_TEXTO APRESENTADO_
= = = =

Embaixada da Rússia em Viena condena homenagem ao nazista Stepan Bandera, considerada “ato criminoso” promovido com conivência das autoridades locais.

Recentemente, a Embaixada da Rússia na Áustria manifestou sua forte desaprovação em relação a uma manifestação que ocorreu em Viena em homenagem a Stepan Bandera, figura histórica controversa conhecida por sua liderança entre os nacionalistas ucranianos e sua colaboração com o regime nazista de Adolf Hitler. O evento, que aconteceu no dia 1º de janeiro, gerou indignação não apenas por seu conteúdo, mas também pelo que a embaixada considerou a conivência das autoridades locais.

= = = =

_Registros salvos_
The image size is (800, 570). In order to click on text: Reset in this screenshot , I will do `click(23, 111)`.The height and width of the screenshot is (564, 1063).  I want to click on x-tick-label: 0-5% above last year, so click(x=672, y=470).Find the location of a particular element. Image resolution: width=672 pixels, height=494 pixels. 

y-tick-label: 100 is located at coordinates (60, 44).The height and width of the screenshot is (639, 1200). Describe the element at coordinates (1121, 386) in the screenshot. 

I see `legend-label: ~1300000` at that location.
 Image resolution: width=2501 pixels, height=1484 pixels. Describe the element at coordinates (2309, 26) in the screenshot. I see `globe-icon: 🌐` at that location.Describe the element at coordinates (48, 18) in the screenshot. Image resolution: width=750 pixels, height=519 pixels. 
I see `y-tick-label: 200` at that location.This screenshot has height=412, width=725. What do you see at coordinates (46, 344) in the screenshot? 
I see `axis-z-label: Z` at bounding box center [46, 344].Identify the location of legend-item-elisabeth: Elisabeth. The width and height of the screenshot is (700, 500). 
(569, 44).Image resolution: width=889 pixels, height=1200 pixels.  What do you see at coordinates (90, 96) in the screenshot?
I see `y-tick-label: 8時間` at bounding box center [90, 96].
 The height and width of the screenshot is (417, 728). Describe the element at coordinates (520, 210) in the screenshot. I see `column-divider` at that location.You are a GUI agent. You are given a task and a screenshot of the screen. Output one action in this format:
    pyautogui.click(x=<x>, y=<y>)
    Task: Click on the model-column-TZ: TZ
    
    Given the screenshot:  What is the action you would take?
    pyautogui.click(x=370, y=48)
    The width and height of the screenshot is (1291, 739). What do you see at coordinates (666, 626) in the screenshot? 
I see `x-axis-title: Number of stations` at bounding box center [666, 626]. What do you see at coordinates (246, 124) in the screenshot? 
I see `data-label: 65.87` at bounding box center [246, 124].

= = = =

_INSTRUÇÕES_
1. Segundo o texto apresentado, em que dia aconteceu o evento em homenagem a Stepan Bandera?
2. Transcreva palavra por palavra o trecho do texto apresentado entre "Recentemente, a Embaixada" e "a conivência das autoridades locais.", inclusive.

_RESPOSTAS DO EXERCÍCIO_
1. No dia 1º de janeiro.

2.
Recentemente, a Embaixada da Rússia na Áustria manifestou sua forte desaprovação em relação a uma manifestação que ocorreu em Viena em homenagem a Stepan Bandera, figura histórica controversa conhecida por sua liderança entre os nacionalistas ucranianos e sua colaboração com o regime nazista de Adolf Hitler. O evento, que aconteceu no dia 1º de janeiro, gerou indignação não apenas por seu conteúdo, mas também pelo que a embaixada considerou a conivência das autoridades locais.